I swallowed to loosen my throat muscles.
“Your father accused me of trying to steal his letters.”
Alexis crossed the threshold, still dressed in her pajamas.
“Why would he think that?”
“Because they somehow managed to slip into my drawer without my knowledge.” I noted her shifting feet and her darting glance. She’d run crying from the beach last night.
Could she have been angry enough to do this?
“Did you plant them, Alexis?”
She blinked. “What?”
“You were upset last night. I would understand if you wanted to get back at me for refusing to kiss you.”
“How can you ask me that?”
The hurt in her gaze pierced like an arrow, but those letters winding up in my drawer threatened everything I had spent the last decade working toward. I had to be sure.
“Just tell me if you planted them. I promise I’ll forgive you if you’re honest about it.”
She backed through the doorway, shaking her head.
“Fuck you, Gavin” she said, her voice trembling. “I didn’t plant those letters, and I can’t believe you would even think to ask.”
She ran back to her bedroom and slammed the door. I left the Kelley’s beach house as soon as my bags were packed, and I never saw Alexis again—until tonight.
True to his word, Frank did try to have me kicked out of my PhD program. Thankfully, the history department chair at the time believed my claim that it was an accident and allowed me to finish my dissertation under his advisement.
I’ve had a lot of time to think about those letters, how they got into my drawer. In the end, I had to accept that I may never learn the truth.
But I know now that Alexis couldn’t have put them there. That’s not who she is.
“I’m sorry I accused you of planting those letters.” I’ve been waiting so long to say the words that uttering them feels like reciting a poem from memory. “I should have given you the benefit of the doubt.”
She stops in front of a driveway leading to a three-story, half-brick, half-shingled building. “Thank you, Gavin. I wish my dad had done the same for you. I know you two were close.”
It’s true, Frank and I were close once. I didn’t just lose an adviser that summer. I lost a mentor and a good friend.
For as long as I’d known him, I wanted to be just like Frank Kelley. A brilliant mind, lauded and respected by my students as well as my peers.
If I’m honest, letting go of that dream felt a lot like getting over heartbreak.
“I appreciate that,” I say. “But I know how damning the situation looked from his perspective. I couldn’t expect him to be more gracious toward me than I was toward you.”
Alexis nods in understanding, then points to the building behind us. “This is me. Do you, um, want to come in for a drink?”

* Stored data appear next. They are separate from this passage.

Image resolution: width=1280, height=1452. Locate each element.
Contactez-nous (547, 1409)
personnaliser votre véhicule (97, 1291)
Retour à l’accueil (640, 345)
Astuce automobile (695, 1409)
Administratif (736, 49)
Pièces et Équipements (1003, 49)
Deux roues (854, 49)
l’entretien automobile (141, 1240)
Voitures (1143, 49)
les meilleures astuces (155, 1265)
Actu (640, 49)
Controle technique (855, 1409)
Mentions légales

The tone of her voice takes on a breathy quality that raises my internal temperature by about ten degrees. It’s a sudden shift that reminds me why I agreed to walk her home.
I’ve never felt attraction like this, the kind of scorching heat that sears into my bones.

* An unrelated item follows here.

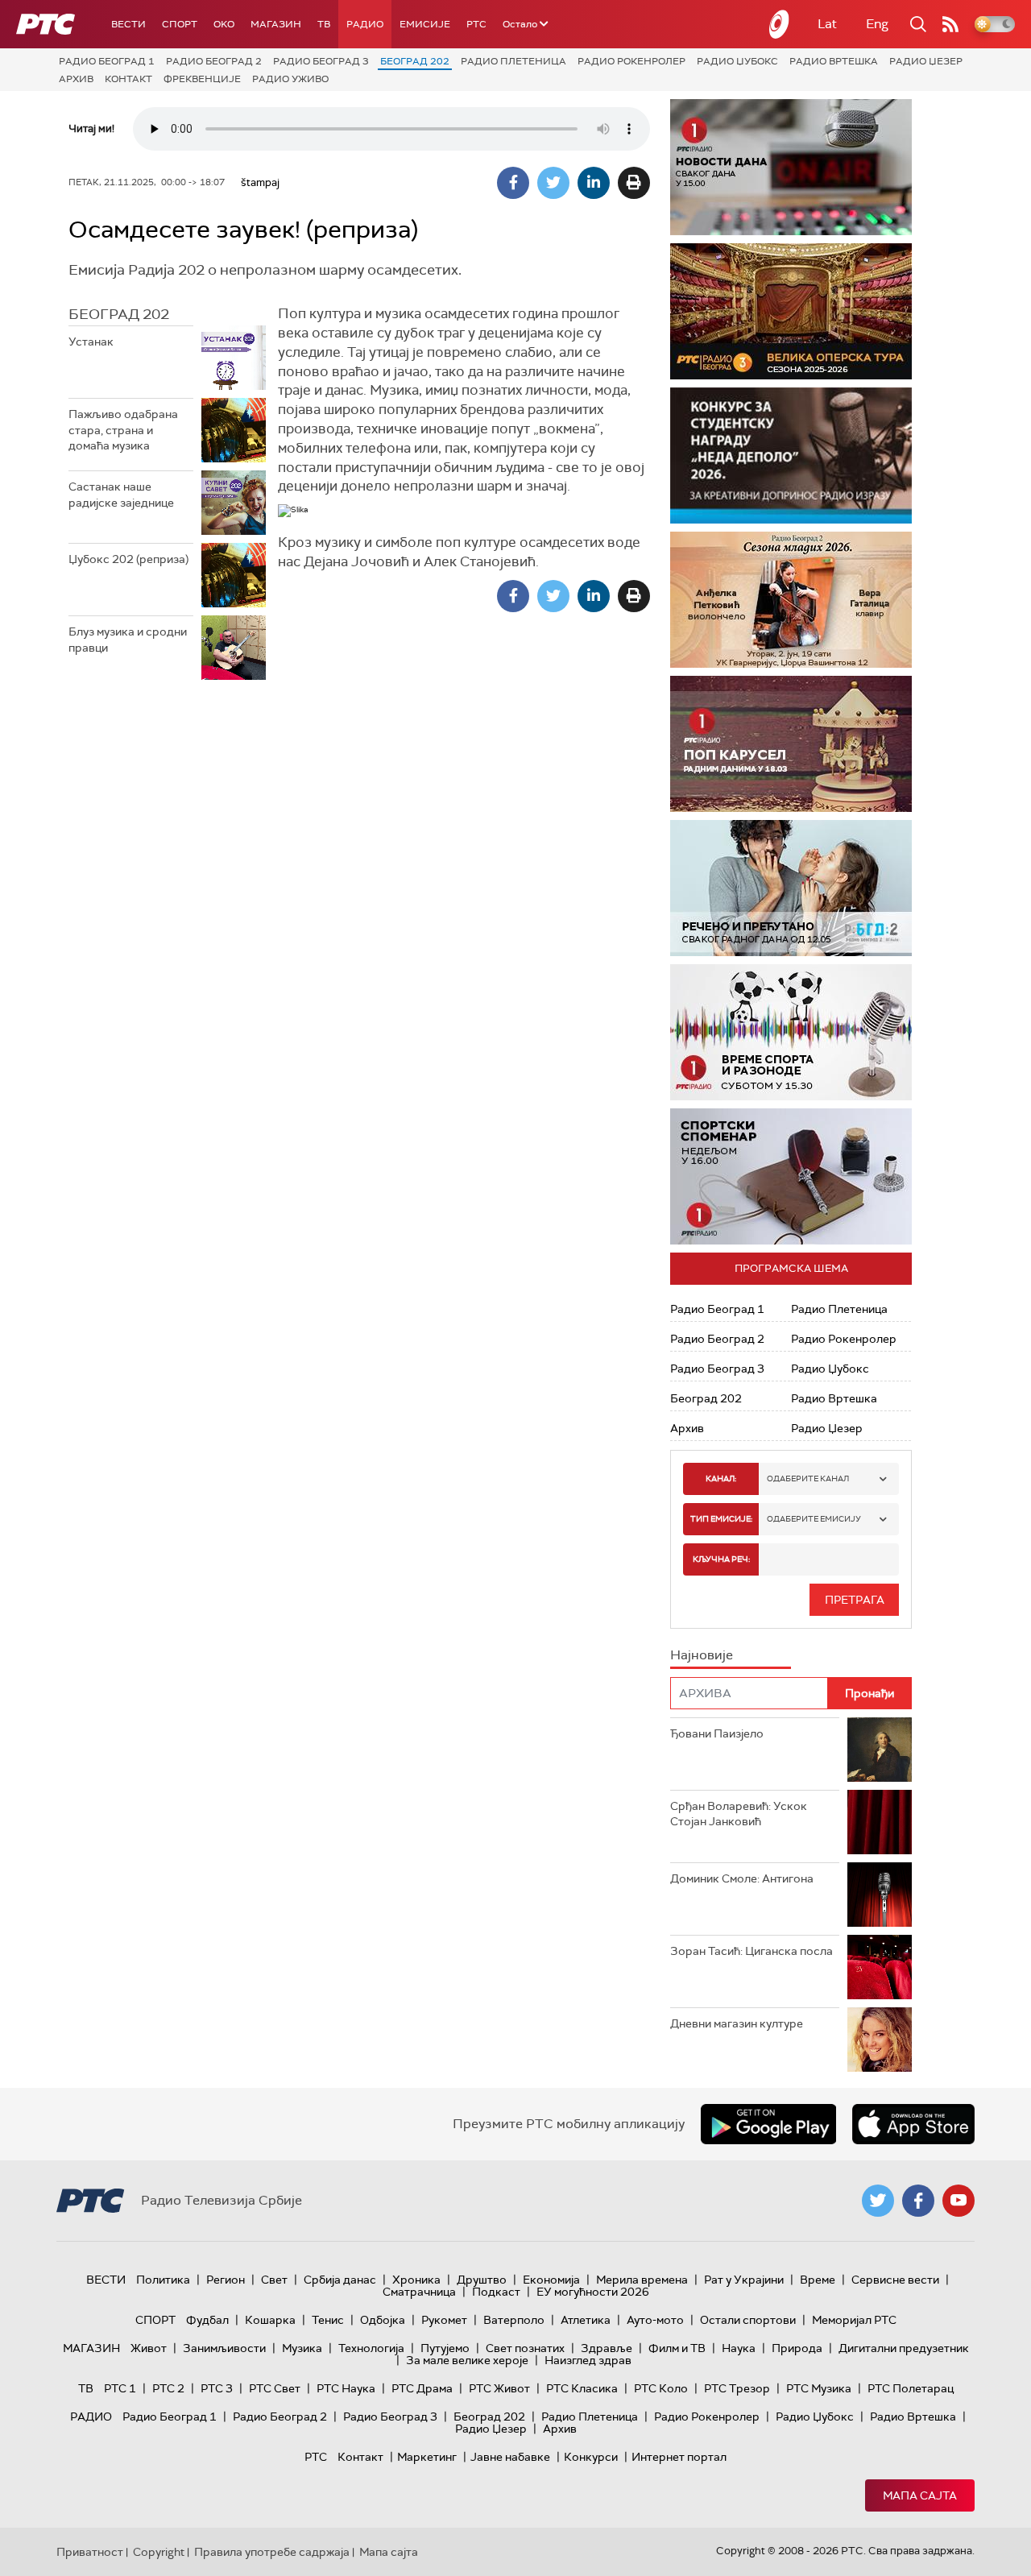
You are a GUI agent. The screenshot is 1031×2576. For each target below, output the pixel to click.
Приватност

The street light pours over Alexis’s figure, highlighting her luscious curves. I want to be naked with her so badly it’s like a compulsion. I have to consciously tell my hands not to pull her closer.
What’s even more surprising is that I’ve somehow managed to stop dwelling on today’s mediation meeting with my soon-to-be ex-wife and our lawyers. Bonnie and I were only married for two years when I discovered she was having an affair with an architect at the interior-design firm she’d founded on my dime. I moved out of our East Side colonial eight months ago—the same house Bonnie now wants seventy percent of the sale on.
There’s nothing but scorched earth and charred ruins between us now, but she’s delusional if she thinks I’ll part with less than my half of the rubble.